Change in Directors or Principal Officers


Item 5.02. Departure of Directors or Certain Officers; Election of Directors;
Appointment of Certain Officers; Compensatory Arrangements of Certain Officers.

On August 1, 2012, Cisco Systems, Inc. ("Cisco") appointed Marc Benioff, Chairman and Chief Executive Officer of salesforce.com, inc., and Kristina M. Johnson, Ph.D., Chief Executive Officer of Enduring Hydro, LLC, to its Board of Directors (the "Board"). It has not yet been determined on which Board committees, if any, Mr. Benioff and Dr. Johnson will serve.

In connection with their service as directors, Mr. Benioff and Dr. Johnson will receive Cisco's standard non-employee director cash and equity compensation. Mr. Benioff and Dr. Johnson will receive a pro rata portion of the $75,000 annual retainer for their service through the remaining portion of the year ending at Cisco's 2012 annual meeting of shareholders. If appointed to serve on any committees of the Board, they also would receive fees of $2,000 per committee meeting attended. In connection with their appointment, pursuant to the Board's equity grant policy for non-employee directors, Mr. Benioff and Dr. Johnson will automatically receive an initial non-employee director restricted stock unit award under the 2005 Stock Incentive Plan covering 16,666 shares. Pursuant to this policy, because their appointment occurred during a closed trading window of Cisco, the automatic grant date for the restricted stock units will be the date of the next regularly scheduled meeting of the Compensation & Management Development Committee of the Board during an open trading window of Cisco at which that committee grants equity awards.

The shares subject to these restricted stock unit awards will vest in two equal annual installments upon completion of each year of board service measured from the initial appointment date, and vest immediately in full upon certain changes in control or ownership of Cisco or upon their death or disability while a member of the Board. Non-employee directors may elect to defer receipt of the restricted stock units such that, to the extent the restricted stock units are vested, the units would be settled in shares after the non-employee director left the Board.

In connection with their appointment, each of Mr.

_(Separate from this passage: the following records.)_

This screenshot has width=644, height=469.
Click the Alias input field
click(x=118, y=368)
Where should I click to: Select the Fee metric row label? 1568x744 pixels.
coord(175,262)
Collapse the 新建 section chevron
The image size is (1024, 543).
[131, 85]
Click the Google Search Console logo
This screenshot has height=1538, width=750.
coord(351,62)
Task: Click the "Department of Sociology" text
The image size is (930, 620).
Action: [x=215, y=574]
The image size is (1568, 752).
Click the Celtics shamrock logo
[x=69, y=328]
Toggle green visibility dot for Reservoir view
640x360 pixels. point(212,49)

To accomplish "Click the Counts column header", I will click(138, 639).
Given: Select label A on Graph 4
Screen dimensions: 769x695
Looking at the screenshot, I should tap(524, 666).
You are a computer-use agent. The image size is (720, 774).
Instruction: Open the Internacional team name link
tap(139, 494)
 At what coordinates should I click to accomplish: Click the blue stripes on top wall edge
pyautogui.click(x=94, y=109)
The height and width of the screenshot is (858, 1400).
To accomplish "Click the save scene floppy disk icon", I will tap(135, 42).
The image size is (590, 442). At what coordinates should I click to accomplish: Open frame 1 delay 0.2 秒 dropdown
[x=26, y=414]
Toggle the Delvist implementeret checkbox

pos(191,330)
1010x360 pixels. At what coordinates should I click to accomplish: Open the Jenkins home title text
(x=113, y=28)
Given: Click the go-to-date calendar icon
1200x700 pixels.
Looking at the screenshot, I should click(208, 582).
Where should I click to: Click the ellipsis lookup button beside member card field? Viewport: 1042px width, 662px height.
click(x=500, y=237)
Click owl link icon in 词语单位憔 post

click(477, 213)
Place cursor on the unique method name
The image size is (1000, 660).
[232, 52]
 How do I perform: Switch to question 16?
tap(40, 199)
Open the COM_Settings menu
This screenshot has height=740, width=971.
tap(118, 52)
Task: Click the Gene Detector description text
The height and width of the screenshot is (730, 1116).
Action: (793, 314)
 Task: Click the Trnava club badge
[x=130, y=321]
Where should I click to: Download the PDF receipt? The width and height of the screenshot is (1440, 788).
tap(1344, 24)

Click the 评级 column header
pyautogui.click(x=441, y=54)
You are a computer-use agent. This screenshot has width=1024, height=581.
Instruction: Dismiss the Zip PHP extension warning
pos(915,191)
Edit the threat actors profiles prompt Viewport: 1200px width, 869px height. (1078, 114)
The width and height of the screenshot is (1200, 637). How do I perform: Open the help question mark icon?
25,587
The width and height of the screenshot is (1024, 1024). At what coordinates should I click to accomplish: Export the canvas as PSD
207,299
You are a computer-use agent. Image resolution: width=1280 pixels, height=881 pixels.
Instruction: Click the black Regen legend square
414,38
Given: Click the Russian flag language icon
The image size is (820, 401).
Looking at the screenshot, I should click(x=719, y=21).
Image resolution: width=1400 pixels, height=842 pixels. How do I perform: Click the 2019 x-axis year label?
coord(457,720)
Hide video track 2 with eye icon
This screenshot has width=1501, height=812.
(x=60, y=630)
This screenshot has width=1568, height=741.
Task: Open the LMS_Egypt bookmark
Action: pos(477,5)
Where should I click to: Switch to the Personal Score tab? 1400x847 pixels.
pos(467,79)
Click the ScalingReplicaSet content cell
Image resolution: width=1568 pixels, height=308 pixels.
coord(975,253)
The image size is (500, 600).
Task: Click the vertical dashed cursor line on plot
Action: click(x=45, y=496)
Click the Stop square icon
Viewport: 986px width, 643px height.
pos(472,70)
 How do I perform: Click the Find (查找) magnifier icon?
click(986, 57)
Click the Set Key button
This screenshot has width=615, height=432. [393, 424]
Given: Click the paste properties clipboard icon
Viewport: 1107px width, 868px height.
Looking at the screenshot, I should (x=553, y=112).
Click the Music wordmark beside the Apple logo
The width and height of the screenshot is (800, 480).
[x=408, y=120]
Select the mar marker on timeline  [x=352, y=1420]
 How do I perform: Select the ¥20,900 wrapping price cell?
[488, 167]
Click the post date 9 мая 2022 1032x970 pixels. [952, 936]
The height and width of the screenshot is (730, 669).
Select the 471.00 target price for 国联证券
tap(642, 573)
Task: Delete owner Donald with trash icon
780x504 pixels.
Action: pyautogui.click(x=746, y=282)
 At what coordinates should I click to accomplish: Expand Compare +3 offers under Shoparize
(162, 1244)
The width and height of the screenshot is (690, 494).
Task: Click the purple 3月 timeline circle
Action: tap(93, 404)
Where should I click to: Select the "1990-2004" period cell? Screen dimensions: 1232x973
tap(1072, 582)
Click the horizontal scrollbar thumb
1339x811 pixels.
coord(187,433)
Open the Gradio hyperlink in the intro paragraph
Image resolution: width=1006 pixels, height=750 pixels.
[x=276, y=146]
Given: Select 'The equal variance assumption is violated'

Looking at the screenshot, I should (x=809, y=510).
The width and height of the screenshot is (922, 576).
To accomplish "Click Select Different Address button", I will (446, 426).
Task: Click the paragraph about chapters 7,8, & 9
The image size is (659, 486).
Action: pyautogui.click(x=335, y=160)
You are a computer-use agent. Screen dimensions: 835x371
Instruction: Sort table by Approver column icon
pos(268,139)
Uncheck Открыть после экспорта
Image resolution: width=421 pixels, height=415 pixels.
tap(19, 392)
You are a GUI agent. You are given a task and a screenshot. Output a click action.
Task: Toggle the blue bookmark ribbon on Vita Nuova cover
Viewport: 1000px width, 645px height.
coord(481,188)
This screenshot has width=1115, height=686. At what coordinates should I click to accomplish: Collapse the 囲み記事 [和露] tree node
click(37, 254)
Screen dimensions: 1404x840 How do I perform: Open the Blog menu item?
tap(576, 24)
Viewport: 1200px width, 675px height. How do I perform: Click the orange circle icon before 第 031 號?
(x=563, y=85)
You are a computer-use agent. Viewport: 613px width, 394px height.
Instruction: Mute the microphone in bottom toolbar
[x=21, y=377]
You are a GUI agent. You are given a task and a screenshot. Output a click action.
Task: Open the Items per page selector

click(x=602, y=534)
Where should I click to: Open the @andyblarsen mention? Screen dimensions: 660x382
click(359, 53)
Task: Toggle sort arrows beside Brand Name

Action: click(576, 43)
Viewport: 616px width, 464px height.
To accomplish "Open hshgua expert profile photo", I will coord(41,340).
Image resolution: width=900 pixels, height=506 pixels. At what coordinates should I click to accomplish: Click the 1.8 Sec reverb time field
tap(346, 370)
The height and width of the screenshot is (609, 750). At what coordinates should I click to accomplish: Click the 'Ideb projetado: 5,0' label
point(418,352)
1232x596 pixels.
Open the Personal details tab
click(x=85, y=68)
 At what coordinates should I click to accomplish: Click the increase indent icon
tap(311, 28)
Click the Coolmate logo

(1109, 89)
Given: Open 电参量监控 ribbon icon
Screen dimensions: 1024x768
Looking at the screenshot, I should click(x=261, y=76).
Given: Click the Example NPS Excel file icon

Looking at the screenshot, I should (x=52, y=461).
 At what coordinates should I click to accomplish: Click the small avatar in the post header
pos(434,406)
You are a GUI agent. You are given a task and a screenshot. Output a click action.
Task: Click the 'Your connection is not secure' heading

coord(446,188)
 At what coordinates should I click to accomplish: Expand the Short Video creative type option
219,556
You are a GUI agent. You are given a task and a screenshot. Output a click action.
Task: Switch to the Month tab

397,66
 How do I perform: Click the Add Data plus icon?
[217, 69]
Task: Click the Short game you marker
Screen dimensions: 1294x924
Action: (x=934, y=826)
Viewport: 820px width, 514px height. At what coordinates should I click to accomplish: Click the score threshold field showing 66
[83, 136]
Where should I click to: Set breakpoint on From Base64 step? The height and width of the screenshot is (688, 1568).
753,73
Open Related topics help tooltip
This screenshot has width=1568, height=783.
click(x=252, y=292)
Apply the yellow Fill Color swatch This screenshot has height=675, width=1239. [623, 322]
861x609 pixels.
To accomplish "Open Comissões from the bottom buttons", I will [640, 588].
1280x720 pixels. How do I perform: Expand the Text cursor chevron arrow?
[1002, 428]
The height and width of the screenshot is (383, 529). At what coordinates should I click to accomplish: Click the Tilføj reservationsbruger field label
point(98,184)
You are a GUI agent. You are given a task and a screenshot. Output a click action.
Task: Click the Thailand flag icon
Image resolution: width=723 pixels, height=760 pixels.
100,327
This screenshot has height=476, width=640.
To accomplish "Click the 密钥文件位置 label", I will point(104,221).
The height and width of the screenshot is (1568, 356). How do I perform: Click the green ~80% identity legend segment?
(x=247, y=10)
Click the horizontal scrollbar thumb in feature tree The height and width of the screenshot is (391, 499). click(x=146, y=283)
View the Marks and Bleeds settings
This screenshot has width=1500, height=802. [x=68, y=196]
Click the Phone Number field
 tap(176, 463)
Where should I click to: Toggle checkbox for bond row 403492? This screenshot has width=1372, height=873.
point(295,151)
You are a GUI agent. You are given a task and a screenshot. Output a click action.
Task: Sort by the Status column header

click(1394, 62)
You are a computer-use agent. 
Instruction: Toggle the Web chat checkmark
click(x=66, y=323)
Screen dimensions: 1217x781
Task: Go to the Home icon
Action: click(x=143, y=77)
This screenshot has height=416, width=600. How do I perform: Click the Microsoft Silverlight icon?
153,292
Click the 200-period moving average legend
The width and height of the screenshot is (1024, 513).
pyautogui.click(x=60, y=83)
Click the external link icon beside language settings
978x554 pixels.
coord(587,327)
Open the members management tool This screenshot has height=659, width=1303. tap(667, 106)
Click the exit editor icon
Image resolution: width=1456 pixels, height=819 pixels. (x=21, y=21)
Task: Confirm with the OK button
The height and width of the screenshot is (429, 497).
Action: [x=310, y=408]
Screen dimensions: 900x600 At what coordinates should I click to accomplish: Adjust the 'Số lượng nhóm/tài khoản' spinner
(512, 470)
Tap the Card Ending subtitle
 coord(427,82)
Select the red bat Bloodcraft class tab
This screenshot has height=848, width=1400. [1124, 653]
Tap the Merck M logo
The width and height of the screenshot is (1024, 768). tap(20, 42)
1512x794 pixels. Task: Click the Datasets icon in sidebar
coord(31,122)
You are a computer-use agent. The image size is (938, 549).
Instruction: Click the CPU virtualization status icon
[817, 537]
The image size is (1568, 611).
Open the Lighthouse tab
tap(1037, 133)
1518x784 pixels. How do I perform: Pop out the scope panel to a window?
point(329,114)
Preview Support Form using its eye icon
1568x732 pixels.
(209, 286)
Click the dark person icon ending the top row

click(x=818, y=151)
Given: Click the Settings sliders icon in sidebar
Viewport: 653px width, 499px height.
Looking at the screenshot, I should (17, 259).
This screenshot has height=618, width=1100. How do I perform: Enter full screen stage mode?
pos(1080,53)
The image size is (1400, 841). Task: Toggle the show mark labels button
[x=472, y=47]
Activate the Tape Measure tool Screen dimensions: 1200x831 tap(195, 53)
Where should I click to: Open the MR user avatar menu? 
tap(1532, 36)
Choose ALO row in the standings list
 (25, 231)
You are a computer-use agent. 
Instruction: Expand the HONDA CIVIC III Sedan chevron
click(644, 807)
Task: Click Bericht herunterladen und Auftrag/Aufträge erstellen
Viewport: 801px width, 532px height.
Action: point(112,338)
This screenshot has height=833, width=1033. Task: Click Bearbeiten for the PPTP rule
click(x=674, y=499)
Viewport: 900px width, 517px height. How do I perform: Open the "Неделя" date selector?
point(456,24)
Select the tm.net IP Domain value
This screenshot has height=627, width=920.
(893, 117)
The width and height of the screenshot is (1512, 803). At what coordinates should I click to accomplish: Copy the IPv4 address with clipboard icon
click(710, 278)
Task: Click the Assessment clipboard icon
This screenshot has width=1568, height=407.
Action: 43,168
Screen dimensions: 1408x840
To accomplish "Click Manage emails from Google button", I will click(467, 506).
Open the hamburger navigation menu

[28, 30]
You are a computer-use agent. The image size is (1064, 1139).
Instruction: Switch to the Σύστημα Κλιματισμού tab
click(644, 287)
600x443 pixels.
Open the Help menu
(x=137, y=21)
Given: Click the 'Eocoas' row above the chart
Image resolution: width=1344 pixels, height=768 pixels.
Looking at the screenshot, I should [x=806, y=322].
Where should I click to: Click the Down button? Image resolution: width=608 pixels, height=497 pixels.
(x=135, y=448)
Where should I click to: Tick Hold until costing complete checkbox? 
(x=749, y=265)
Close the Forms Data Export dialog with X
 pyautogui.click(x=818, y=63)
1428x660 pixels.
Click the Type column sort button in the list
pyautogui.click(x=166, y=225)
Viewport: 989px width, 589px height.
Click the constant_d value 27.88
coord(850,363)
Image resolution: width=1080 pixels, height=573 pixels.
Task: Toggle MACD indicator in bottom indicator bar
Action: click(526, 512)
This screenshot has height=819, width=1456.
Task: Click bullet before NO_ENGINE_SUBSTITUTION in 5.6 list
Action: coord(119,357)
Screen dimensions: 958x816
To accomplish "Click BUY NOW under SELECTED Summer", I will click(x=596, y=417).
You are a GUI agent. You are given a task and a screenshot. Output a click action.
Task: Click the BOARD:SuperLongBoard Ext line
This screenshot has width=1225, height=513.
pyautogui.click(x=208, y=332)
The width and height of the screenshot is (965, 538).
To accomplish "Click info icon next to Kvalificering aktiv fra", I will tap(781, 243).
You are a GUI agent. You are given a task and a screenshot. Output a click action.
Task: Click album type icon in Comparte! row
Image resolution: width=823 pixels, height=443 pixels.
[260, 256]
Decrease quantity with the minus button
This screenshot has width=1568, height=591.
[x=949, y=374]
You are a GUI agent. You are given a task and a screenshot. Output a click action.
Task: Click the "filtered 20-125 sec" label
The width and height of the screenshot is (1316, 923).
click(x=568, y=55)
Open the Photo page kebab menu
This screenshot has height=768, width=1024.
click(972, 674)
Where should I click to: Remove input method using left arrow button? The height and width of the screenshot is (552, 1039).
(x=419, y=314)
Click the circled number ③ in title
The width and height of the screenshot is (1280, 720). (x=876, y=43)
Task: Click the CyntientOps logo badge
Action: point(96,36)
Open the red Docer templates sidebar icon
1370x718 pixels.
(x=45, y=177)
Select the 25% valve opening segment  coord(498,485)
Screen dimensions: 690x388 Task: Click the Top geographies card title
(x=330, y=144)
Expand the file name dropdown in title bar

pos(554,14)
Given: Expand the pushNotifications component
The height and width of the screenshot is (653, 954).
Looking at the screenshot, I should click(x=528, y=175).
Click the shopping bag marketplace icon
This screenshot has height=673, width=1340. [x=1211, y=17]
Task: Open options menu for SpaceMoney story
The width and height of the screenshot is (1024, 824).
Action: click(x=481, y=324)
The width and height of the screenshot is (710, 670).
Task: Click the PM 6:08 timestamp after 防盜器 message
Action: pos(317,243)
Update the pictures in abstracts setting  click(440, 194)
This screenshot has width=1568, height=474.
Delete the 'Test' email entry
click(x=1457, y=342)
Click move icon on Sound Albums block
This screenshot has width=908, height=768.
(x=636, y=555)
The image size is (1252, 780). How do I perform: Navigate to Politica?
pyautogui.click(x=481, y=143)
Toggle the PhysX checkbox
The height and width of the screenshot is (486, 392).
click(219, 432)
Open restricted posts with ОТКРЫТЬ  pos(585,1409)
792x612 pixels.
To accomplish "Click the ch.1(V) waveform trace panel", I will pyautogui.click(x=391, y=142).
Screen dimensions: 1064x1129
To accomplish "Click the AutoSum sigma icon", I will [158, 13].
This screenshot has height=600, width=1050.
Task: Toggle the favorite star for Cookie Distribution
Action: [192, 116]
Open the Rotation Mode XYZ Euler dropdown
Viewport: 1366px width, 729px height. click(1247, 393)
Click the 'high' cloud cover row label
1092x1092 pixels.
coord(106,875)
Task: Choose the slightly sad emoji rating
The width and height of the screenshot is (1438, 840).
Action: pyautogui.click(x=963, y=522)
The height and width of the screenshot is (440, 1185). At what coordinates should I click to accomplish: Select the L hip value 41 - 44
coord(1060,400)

Benioff and Dr. Johnson entered into Cisco's standard form of director Indemnification Agreement with Cisco. Pursuant to these agreements, subject to the exceptions and limitations provided therein, Cisco has agreed to hold harmless and indemnify Mr. Benioff and Dr. Johnson to the fullest extent authorized by Cisco's articles of incorporation and California law, and against any and all expenses, judgments, fines and settlement amounts actually and reasonably incurred by them in connection with any threatened, pending or completed action, suit or proceeding arising out of their services as directors. The foregoing description is qualified in its entirety by the full text of the form of Indemnification Agreement, which was filed as Exhibit 10.8 to Cisco's Form 10-K filed on September 20, 2004 and is incorporated by reference herein.